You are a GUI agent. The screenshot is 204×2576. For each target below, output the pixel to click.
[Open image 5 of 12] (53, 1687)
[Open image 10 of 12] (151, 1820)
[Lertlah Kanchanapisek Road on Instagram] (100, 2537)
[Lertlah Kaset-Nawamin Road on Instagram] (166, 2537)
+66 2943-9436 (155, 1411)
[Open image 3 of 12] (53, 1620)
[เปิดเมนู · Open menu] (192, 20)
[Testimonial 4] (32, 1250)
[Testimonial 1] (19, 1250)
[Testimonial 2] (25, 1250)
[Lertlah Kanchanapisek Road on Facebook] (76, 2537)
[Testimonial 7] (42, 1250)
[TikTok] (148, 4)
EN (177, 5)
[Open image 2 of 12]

□ □ □ □ □ □ □

Find the string "Kanchanapisek" in the listing and copy every line in which it occurs.

### Answer to the problem
[Lertlah Kanchanapisek Road on Instagram] (100, 2537)
[Lertlah Kanchanapisek Road on Facebook] (76, 2537)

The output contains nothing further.